The Turkish Ministry of Education suspended 1,980 staff members including teachers as part of a witch-hunt targeting the Gülen movement, which the government accuses of being behind a failed coup attempt on July 15, the state-run Anadolu news agency reported on Wednesday.
According to the report, investigations are continuing into the suspended personnel.
According to a statement from Mehmet Balık, the head of teachers union Eğitim-İş, in October, the number of teachers who have been suspended since the failed military coup had reached 70,000.
Turkey survived a military coup attempt on July 15 that killed over 240 people and wounded more than a thousand others.

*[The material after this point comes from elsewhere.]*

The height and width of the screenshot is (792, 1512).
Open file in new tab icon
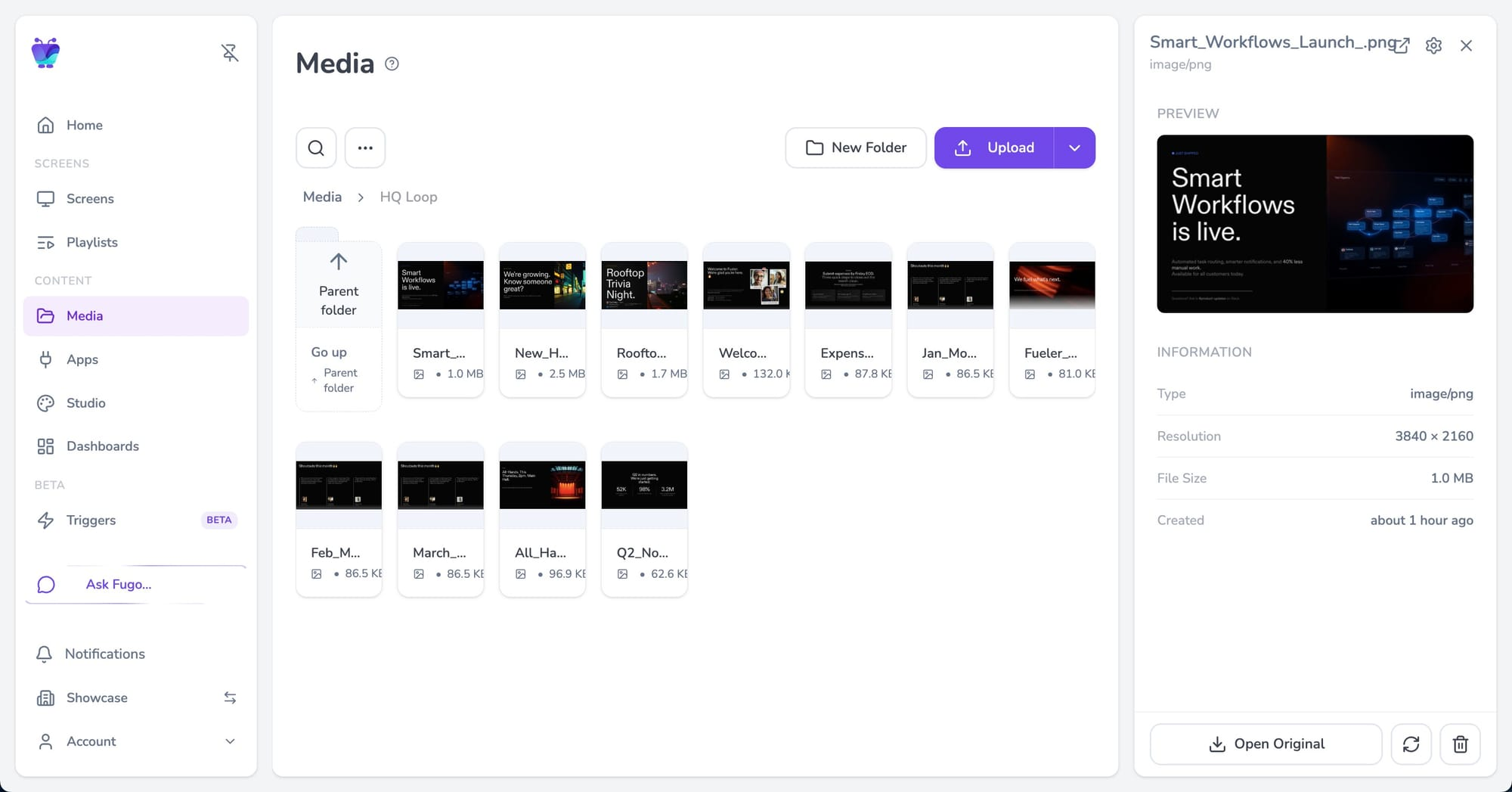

Immediately after the putsch, the government along with President Recep Tayyip Erdoğan pinned the blame on the Gülen movement.

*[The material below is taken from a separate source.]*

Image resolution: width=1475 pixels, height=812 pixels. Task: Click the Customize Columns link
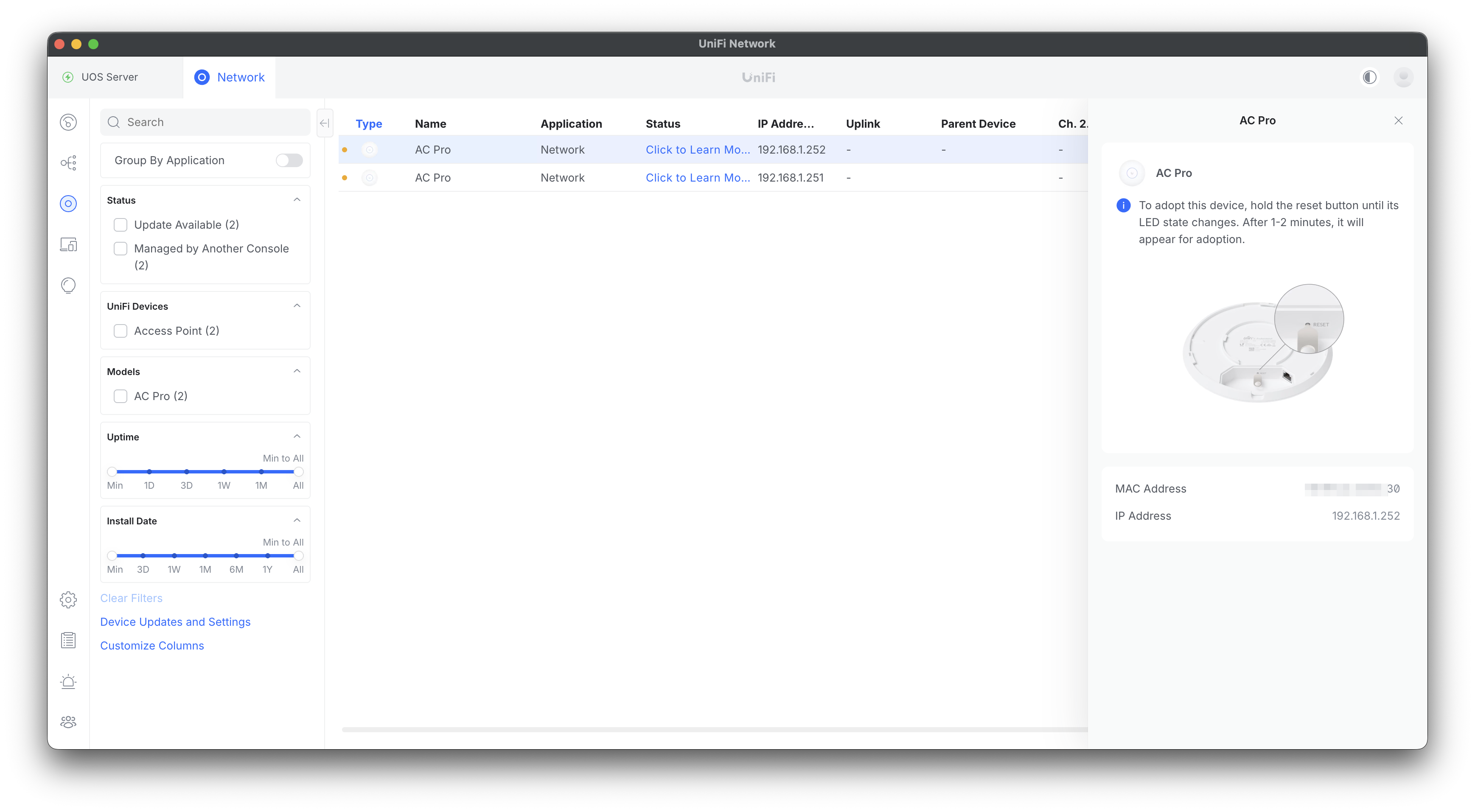pyautogui.click(x=152, y=645)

Despite Turkish Islamic scholar Fethullah Gülen, whose views inspired the movement, and the movement having denied the accusation, Erdoğan — calling the coup attempt “a gift from God” — and the government launched a widespread purge aimed at cleansing sympathizers of the movement from within state institutions, dehumanizing its popular figures and putting them in custody.
More than 120,000 people have been purged from state bodies, in excess of 80,000 detained and over 40,000 have been arrested since the coup attempt. Arrestees include journalists, judges, prosecutors, police and military officers, academics, governors and even a comedian. Critics argue that lists of Gülen sympathizers were drawn up prior to the coup attempt.